───── Records provided ─────

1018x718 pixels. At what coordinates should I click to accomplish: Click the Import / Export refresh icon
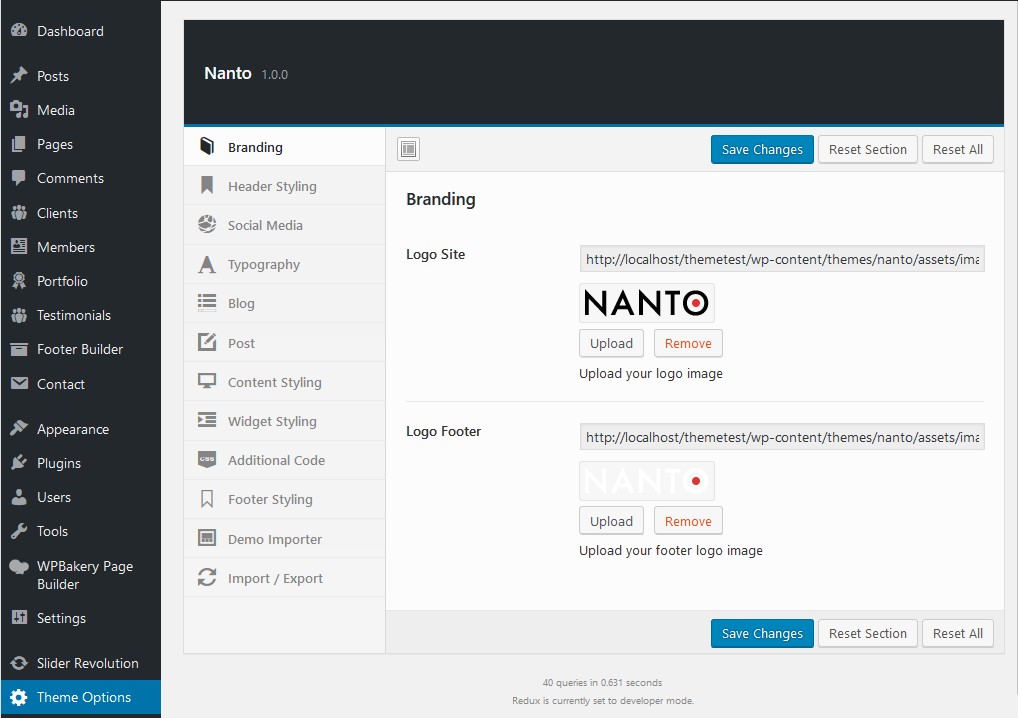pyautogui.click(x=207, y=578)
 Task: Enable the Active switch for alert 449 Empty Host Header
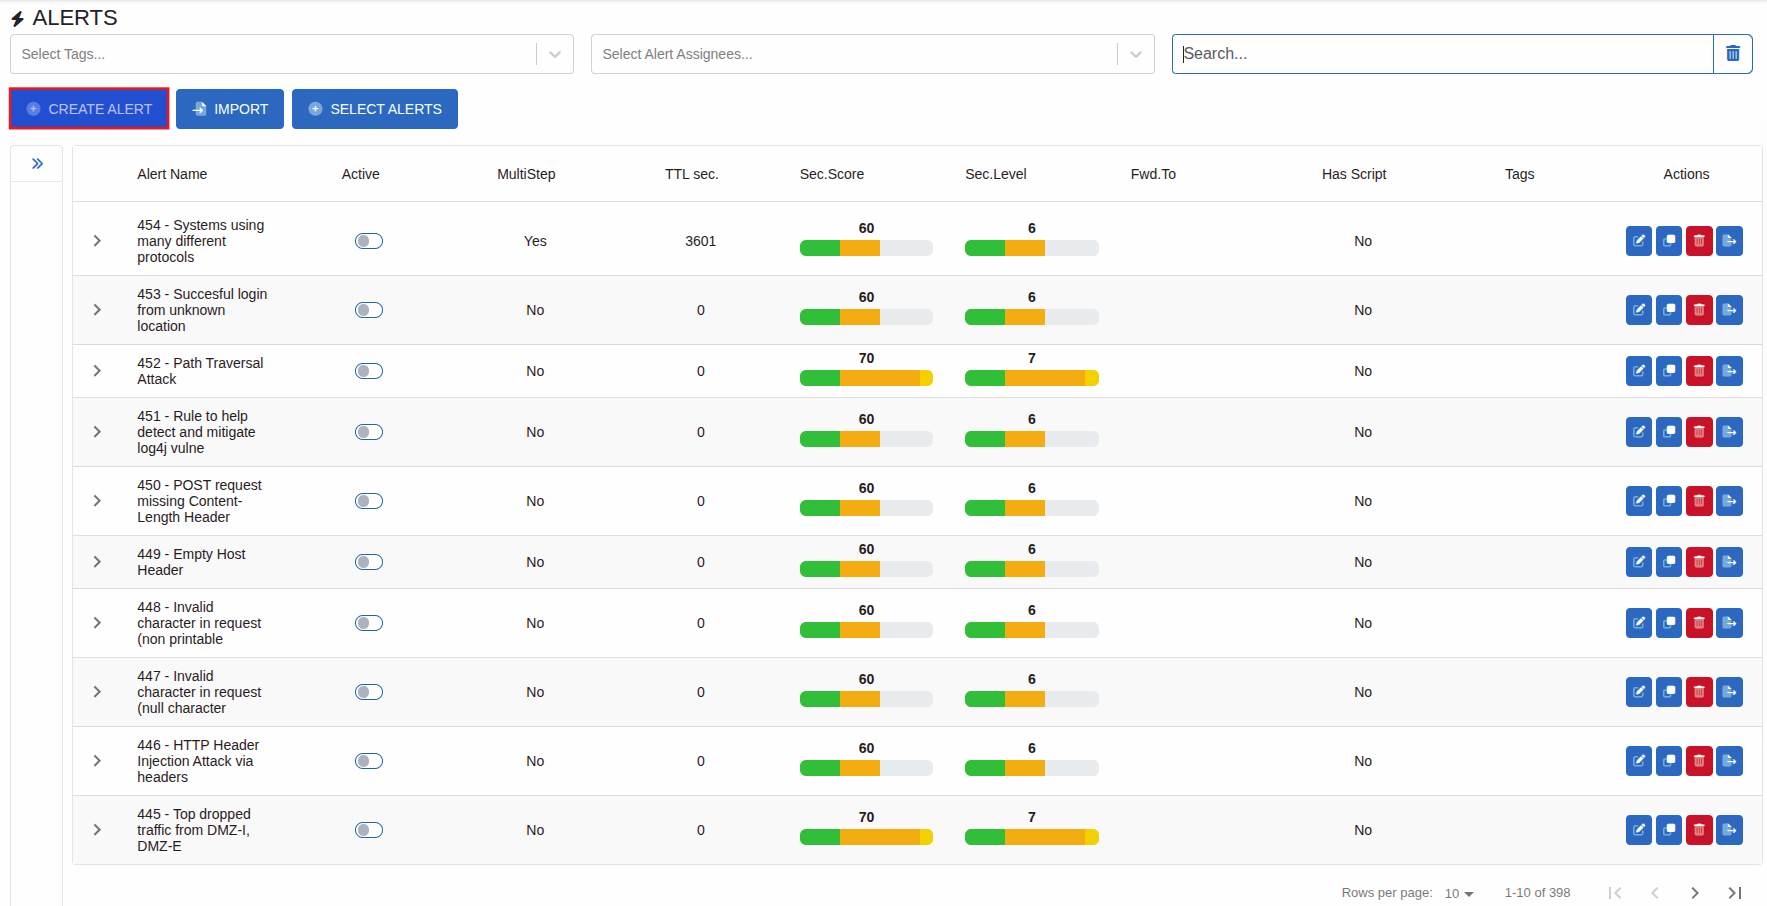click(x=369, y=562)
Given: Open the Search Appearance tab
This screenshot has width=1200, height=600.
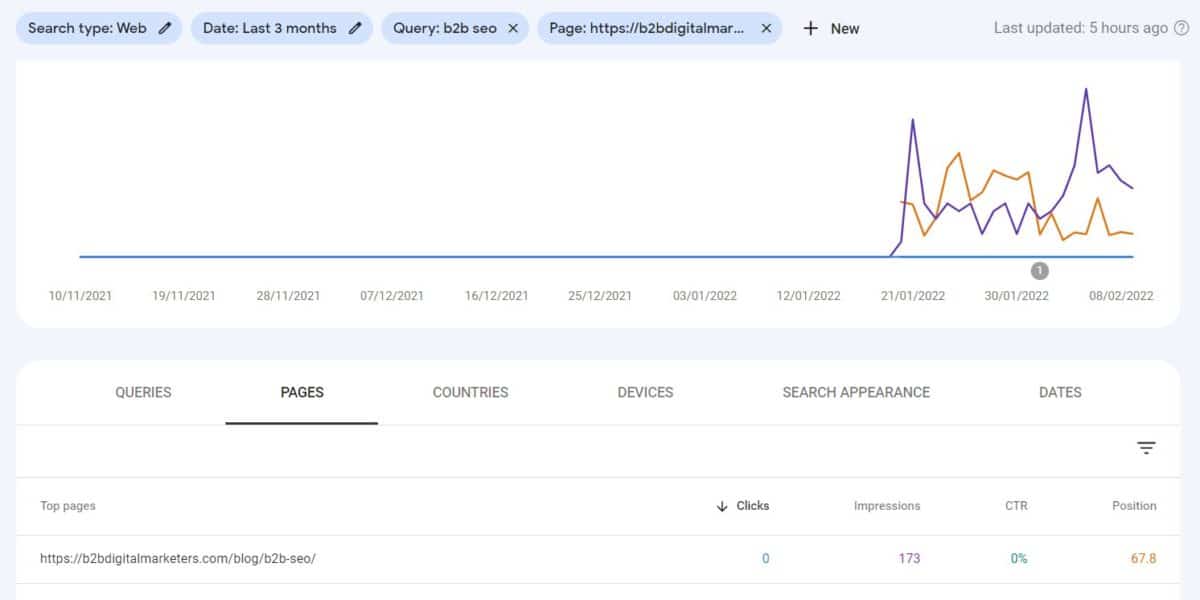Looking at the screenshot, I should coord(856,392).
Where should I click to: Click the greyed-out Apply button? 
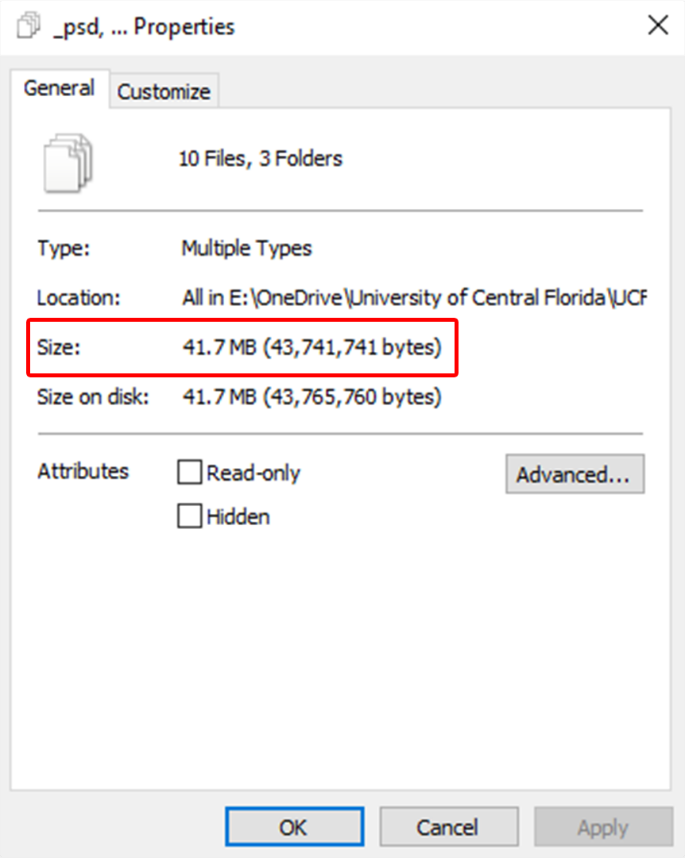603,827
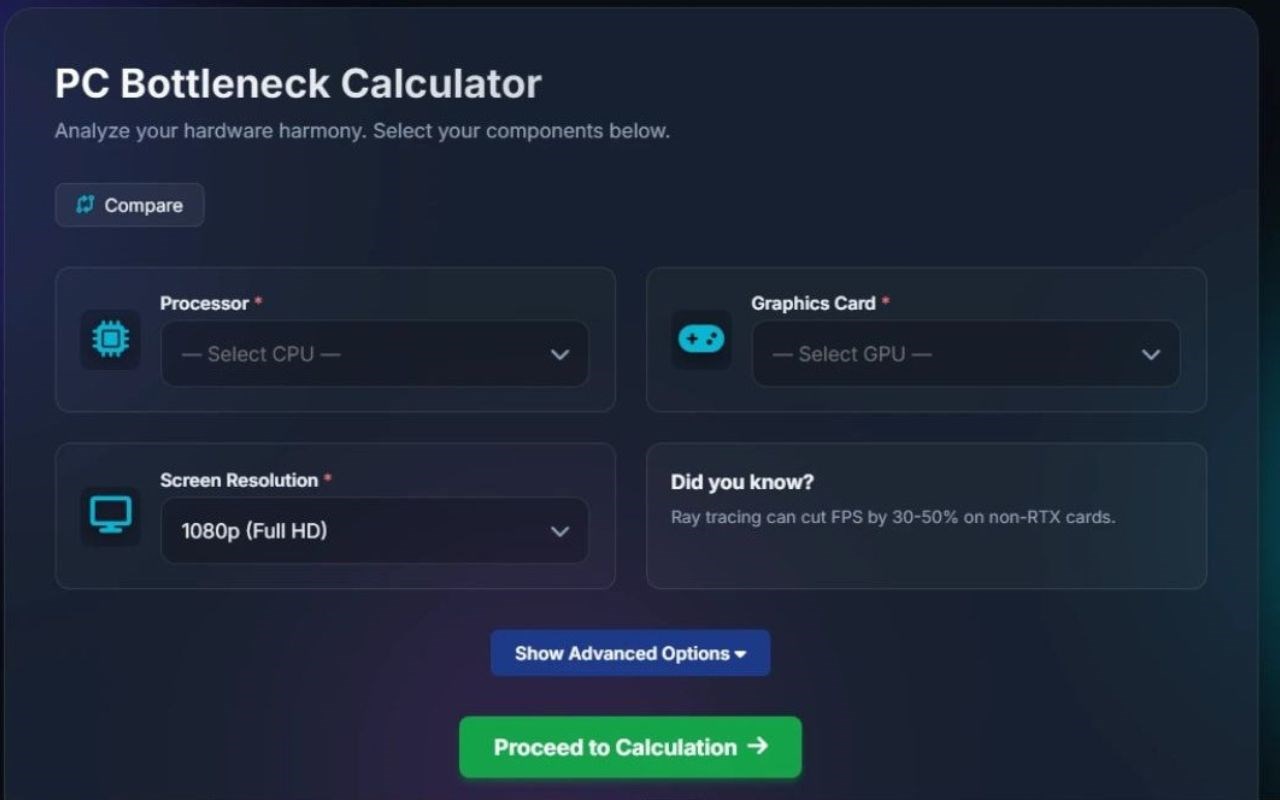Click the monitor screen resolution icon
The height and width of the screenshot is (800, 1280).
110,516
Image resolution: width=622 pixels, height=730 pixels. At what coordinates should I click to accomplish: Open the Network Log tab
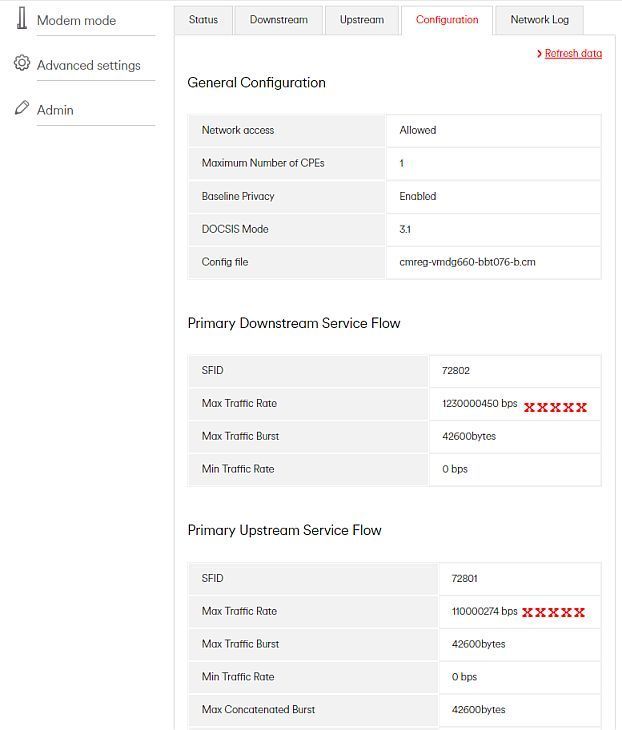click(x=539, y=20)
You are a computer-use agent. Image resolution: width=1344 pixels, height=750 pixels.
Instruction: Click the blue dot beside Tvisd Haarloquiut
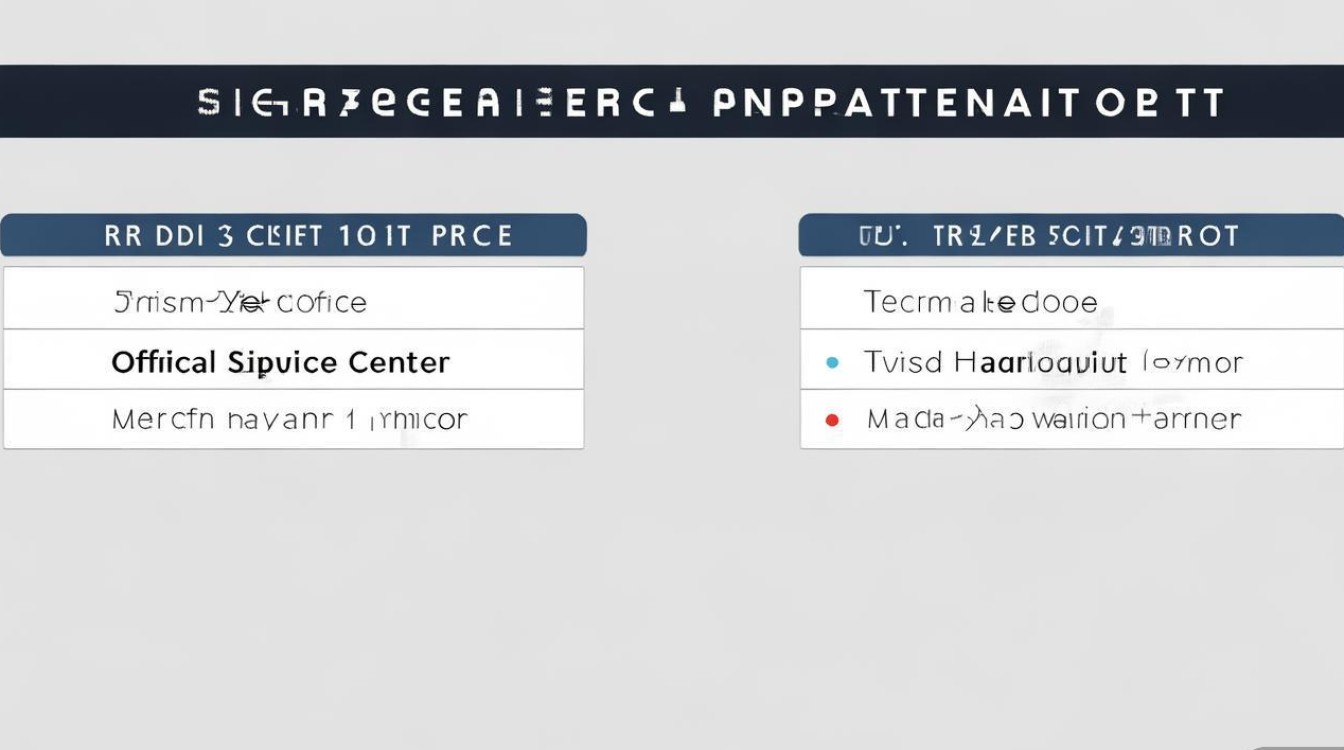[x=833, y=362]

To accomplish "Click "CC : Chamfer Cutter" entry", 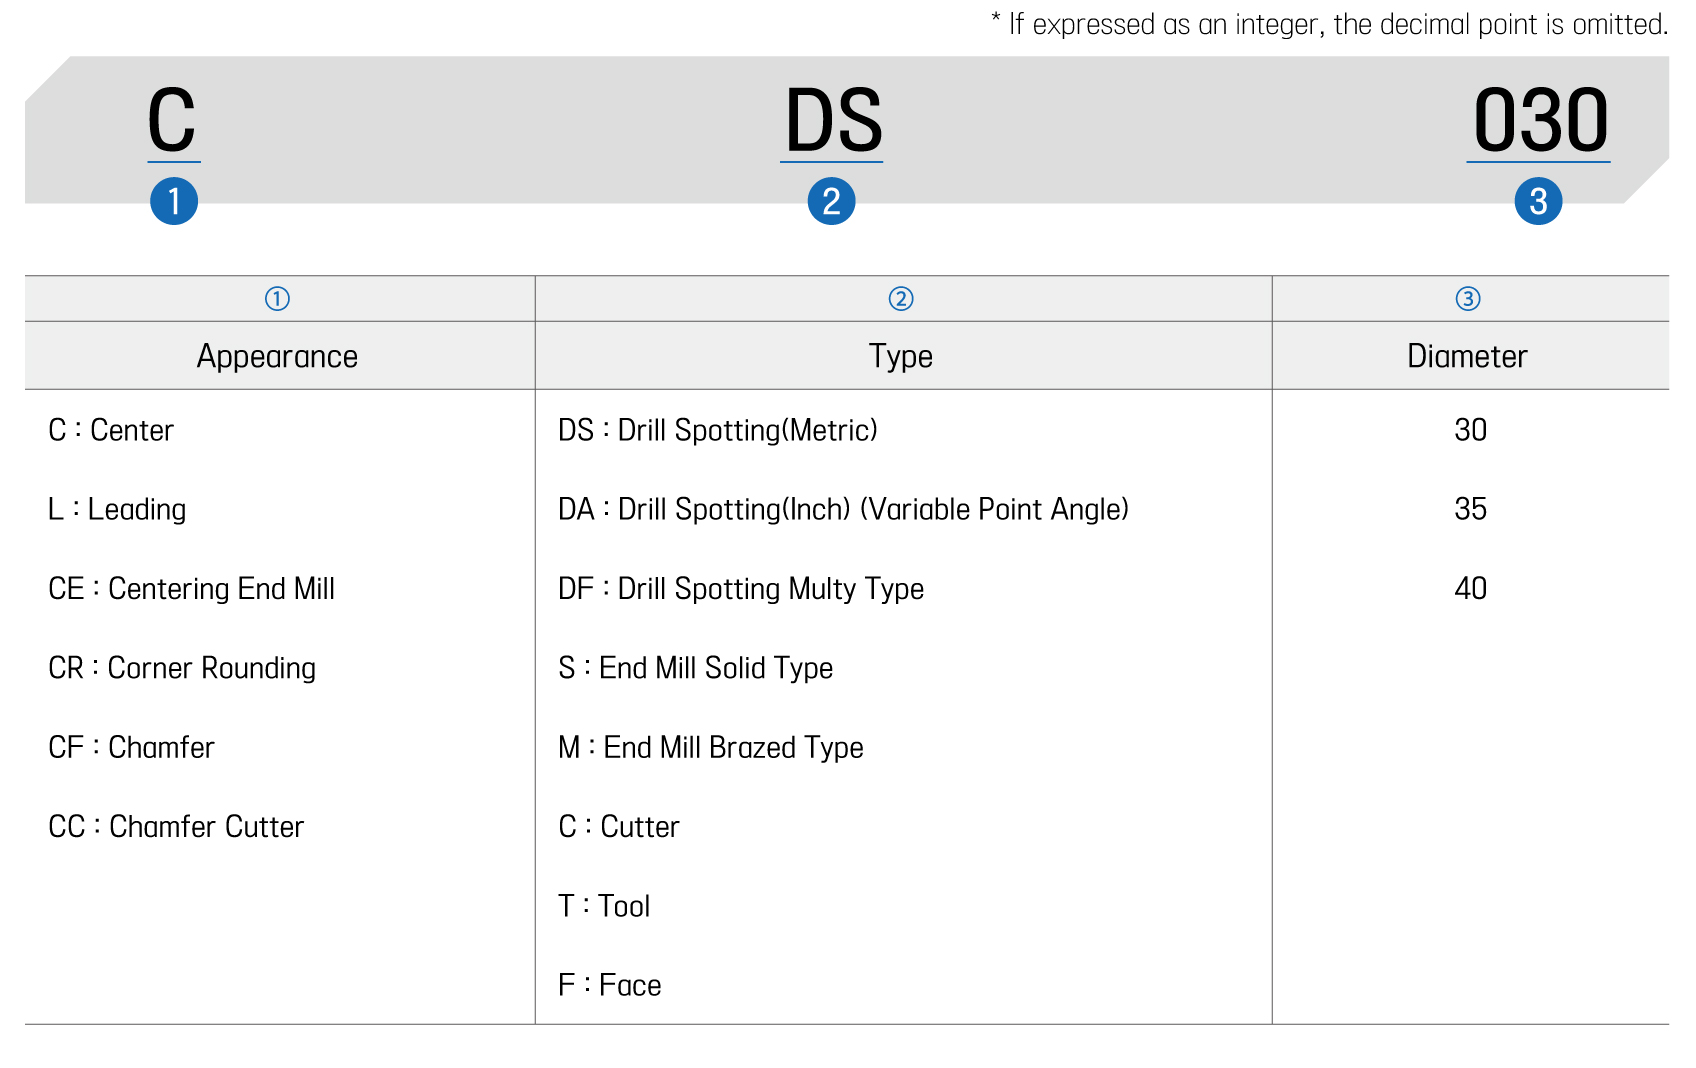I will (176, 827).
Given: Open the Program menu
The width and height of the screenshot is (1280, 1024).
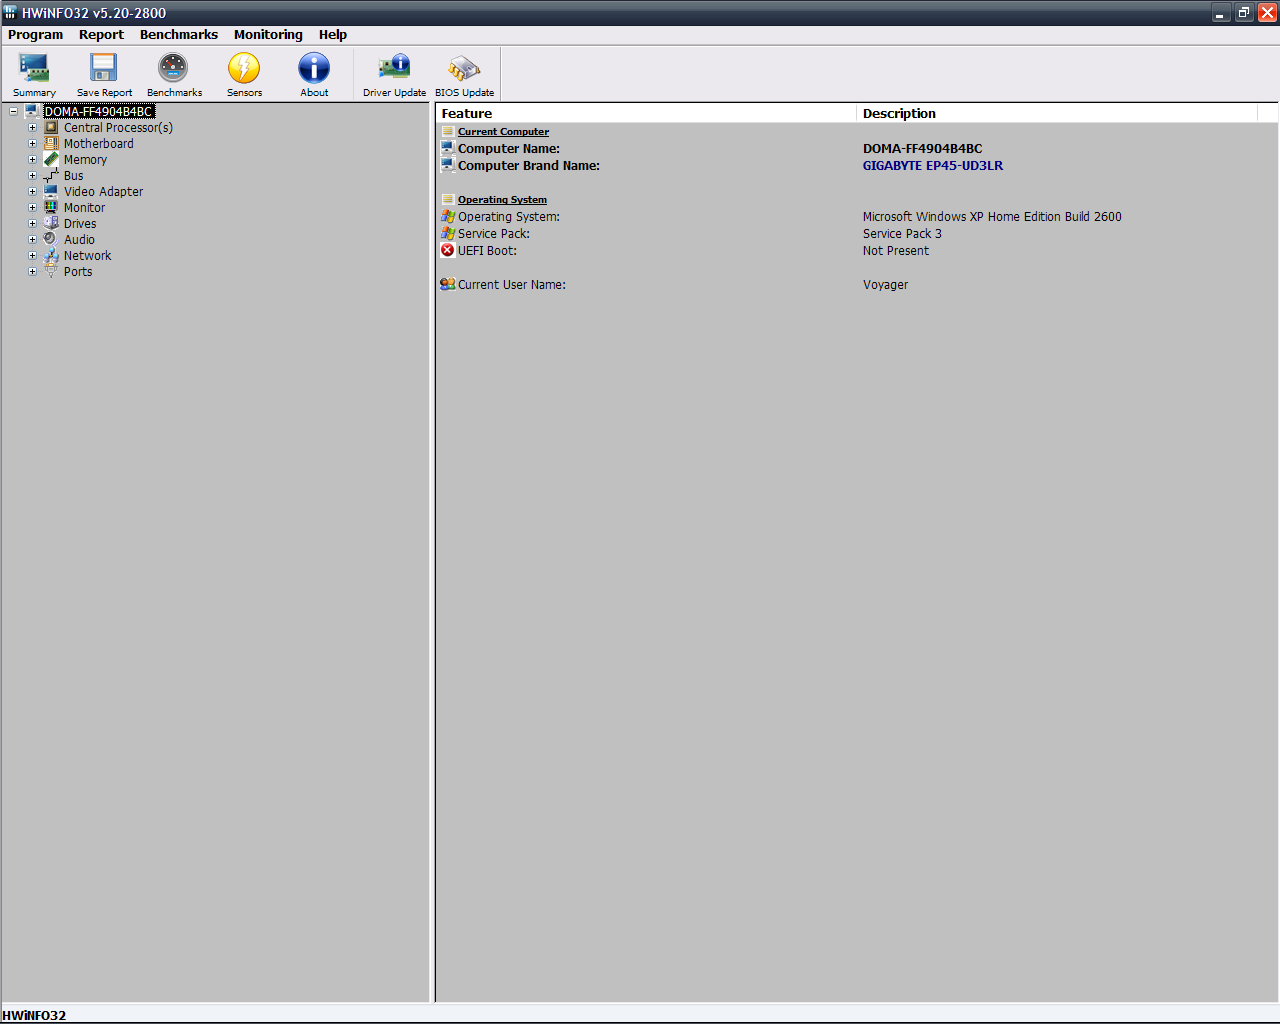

─────

■ To do
Would you please return all lines of the data that include the word "Given"?

■ Task answer
Given: Open the Search Appearance tab
Given: Open the Program menu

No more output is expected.